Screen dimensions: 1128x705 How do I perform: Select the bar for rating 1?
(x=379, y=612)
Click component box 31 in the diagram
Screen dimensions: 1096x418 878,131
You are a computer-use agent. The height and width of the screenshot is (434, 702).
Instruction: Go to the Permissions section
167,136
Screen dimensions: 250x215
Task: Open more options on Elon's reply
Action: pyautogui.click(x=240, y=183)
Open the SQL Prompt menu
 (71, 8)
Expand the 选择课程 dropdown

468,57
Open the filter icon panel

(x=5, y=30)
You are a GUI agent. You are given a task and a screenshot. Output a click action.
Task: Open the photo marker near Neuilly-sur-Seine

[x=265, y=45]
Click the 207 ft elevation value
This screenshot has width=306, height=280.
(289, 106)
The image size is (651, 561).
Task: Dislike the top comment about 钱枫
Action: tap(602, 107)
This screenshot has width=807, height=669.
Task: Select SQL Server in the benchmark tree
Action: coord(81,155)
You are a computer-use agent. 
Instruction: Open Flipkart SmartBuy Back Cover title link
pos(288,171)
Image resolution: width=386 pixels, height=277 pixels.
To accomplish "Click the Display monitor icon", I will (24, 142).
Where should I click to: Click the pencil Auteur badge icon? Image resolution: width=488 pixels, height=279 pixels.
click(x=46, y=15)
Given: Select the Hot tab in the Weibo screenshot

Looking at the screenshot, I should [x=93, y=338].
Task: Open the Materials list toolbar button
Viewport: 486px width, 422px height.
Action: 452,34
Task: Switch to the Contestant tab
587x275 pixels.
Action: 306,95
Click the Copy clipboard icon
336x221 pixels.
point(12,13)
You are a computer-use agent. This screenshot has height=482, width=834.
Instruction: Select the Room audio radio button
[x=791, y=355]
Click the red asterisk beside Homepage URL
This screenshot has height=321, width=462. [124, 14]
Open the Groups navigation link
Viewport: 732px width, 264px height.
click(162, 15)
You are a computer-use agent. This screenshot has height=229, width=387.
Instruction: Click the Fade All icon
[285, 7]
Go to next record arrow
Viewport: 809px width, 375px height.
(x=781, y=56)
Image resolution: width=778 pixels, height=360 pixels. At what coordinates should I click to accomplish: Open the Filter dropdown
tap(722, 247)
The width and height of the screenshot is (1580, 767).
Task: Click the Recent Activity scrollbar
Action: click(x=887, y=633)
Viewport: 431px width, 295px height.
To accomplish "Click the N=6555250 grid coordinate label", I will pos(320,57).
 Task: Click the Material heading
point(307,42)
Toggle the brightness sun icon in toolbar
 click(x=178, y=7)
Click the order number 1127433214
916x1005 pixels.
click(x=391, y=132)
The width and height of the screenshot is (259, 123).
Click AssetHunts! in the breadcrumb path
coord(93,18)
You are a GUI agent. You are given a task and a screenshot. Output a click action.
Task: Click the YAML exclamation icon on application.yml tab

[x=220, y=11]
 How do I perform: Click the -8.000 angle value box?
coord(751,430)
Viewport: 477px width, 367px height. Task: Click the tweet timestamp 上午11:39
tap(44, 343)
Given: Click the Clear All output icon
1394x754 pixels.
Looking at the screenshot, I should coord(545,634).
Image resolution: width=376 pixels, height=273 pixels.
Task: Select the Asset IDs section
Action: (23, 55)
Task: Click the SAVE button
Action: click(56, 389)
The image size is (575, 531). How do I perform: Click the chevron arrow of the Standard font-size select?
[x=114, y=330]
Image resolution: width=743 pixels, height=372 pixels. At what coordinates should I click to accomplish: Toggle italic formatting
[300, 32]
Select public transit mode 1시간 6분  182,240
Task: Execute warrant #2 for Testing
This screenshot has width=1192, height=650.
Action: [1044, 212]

-------

Exercise prompt: Your response should hold only an exact copy of the lines above, from the one containing "The width and height of the screenshot is (259, 123)." through the end of the entries.

Answer box:
The width and height of the screenshot is (259, 123).
Click AssetHunts! in the breadcrumb path
coord(93,18)
You are a GUI agent. You are given a task and a screenshot. Output a click action.
Task: Click the YAML exclamation icon on application.yml tab

[x=220, y=11]
 How do I perform: Click the -8.000 angle value box?
coord(751,430)
Viewport: 477px width, 367px height. Task: Click the tweet timestamp 上午11:39
tap(44, 343)
Given: Click the Clear All output icon
1394x754 pixels.
Looking at the screenshot, I should coord(545,634).
Image resolution: width=376 pixels, height=273 pixels.
Task: Select the Asset IDs section
Action: (23, 55)
Task: Click the SAVE button
Action: click(56, 389)
The image size is (575, 531). How do I perform: Click the chevron arrow of the Standard font-size select?
[x=114, y=330]
Image resolution: width=743 pixels, height=372 pixels. At what coordinates should I click to accomplish: Toggle italic formatting
[300, 32]
Select public transit mode 1시간 6분  182,240
Task: Execute warrant #2 for Testing
This screenshot has width=1192, height=650.
Action: [1044, 212]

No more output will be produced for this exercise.